A 2016 audit of tax incentives under New York’s Excelsior Jobs Program uncovered a range of issues “from lowering job creation goals after companies did not meet expectations to not verifying if jobs were full-time or part-time.” Auditors also couldn’t produce evidence “that several companies actually created jobs and did not simply shift jobs.”
Comerica, which in the 1980s converted the vault in its downtown headquarters into a climate controlled cellar to store its CEO’s private wine stash, received $3.5 million from Texas because of its promise to create 200 jobs as part of its headquarters relocation from Detroit. Five years later, Comerica amended its contract to allow its CEO and 14 other executives to be counted towards its promised job and wage targets.
Losing Comerica and Detroit’s other major banks that fell into the hands of managements with no emotional ties to the city has proven to be a boon. As Free Press writer John Gallagher recently noted, financial services firms run by executives committed to Detroit have created more jobs than the corporate deserters.
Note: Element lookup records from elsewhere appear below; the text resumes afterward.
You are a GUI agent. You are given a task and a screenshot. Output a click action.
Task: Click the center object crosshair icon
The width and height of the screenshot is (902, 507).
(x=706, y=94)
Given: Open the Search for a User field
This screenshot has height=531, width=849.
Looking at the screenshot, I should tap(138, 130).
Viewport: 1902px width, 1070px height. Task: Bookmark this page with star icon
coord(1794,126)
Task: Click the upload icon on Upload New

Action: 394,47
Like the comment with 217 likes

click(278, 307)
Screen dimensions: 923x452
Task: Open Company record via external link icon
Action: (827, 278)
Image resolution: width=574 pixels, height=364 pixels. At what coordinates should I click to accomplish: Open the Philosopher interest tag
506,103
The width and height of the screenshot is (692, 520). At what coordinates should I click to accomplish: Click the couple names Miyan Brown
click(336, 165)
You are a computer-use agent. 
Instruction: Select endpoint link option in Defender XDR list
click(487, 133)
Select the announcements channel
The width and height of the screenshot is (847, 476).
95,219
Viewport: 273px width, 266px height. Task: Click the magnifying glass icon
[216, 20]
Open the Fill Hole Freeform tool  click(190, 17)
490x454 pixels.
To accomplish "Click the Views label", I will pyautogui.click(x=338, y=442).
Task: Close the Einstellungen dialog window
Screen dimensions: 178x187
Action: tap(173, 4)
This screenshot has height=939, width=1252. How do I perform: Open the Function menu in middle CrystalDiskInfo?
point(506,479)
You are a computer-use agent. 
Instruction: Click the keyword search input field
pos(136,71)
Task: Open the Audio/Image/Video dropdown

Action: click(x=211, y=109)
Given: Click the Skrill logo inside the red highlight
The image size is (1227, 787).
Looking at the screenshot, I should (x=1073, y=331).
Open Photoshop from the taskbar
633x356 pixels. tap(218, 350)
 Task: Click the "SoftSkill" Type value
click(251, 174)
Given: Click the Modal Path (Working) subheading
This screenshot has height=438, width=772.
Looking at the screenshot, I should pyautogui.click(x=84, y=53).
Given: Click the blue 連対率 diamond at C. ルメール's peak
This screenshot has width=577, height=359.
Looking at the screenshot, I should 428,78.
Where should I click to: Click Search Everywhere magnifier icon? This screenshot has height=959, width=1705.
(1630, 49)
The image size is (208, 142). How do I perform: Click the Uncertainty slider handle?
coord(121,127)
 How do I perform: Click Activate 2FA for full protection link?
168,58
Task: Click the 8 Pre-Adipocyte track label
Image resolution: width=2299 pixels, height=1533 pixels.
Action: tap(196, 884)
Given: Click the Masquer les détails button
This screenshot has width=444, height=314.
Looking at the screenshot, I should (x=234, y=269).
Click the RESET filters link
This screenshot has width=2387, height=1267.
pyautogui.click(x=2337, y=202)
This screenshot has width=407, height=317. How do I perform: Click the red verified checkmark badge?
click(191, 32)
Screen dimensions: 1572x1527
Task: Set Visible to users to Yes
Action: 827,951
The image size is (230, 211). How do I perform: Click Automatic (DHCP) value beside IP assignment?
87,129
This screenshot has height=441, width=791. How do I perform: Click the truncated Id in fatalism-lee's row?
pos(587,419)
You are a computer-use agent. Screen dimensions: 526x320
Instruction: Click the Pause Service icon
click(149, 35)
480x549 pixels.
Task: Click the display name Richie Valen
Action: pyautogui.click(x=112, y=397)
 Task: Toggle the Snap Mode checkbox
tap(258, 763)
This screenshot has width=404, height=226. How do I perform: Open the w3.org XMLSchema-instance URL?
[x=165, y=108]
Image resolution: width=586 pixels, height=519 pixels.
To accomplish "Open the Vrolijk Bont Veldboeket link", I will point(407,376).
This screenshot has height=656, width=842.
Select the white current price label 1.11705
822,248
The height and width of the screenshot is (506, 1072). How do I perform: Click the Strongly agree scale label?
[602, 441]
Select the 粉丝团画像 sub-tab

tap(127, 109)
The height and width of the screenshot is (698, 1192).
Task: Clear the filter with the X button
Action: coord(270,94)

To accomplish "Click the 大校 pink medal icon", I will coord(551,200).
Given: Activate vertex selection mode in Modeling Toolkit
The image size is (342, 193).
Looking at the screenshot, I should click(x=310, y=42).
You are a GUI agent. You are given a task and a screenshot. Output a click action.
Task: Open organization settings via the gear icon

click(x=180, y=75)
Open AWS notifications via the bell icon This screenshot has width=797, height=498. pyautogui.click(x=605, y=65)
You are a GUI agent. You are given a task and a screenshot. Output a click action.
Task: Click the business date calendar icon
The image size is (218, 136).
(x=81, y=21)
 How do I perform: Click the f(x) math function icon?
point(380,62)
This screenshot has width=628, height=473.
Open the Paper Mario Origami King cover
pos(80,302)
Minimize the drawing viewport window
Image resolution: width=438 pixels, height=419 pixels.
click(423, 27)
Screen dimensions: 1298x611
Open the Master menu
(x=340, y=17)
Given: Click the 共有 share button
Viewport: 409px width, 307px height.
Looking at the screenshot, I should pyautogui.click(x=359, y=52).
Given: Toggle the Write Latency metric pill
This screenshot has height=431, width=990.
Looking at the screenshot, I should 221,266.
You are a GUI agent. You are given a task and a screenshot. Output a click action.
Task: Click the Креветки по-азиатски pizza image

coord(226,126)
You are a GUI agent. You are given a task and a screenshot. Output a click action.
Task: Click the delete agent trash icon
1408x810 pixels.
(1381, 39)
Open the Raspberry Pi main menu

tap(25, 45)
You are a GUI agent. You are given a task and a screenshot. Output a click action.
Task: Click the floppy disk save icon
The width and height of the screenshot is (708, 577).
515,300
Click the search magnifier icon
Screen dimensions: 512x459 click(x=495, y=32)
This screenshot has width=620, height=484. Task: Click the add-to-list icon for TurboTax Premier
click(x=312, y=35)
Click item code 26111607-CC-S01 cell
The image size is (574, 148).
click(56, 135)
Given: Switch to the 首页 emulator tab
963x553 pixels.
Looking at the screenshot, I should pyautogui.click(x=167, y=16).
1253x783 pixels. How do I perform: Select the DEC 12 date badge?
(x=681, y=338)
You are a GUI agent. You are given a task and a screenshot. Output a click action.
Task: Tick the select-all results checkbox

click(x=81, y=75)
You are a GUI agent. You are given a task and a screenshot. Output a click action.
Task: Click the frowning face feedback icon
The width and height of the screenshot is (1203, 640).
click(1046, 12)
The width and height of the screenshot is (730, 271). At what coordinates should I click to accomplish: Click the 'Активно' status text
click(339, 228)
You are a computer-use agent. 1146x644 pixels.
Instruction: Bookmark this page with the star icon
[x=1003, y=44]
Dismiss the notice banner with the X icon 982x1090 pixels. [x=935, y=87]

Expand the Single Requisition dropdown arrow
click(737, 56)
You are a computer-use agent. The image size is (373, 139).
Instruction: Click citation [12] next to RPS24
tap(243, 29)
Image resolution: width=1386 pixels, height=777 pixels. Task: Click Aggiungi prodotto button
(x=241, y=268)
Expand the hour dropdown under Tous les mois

Dan Gilbert’s Quicken Loans is one such company. The company brought 1,500 jobs to Detroit when it relocated from Livonia in 2010; today it has about 17,000 downtown workers. Admittedly, Quicken received generous subsidies to make the move, but it spearheaded Detroit’s rebirth and Gilbert has demonstrated his financial commitment to the city.
Another committed local executive is Chemical Bank Chairman Gary Torgow. Chemical recently announced a “merger of equals” with a Minneapolis-area bank but the combined company will be headquartered in Detroit. “We committed to bring 500 people to Detroit, but I think that number’s gonna grow,” Torgow told Crain’s Detroit Business.
Amazon's Promises in Region
As for Amazon, it operates three giant fulfillment centers in southeastern Michigan for which it received generous tax subsidies and incentives. If the company's track record is an indication, its promised jobs likely won’t benefit communities where the warehouses are located and ultimately may harm them.
A study by the Economic Policy Institute, a nonprofit focused on the needs of low- and middle-income workers, found that “Amazon fulfillment centers do not boost overall employment in the counties where they open—undermining the case for providing large tax breaks and incentives to lure Amazon facilities to a particular place.”
In about five years, the shipping centers likely will be mostly staffed with robots.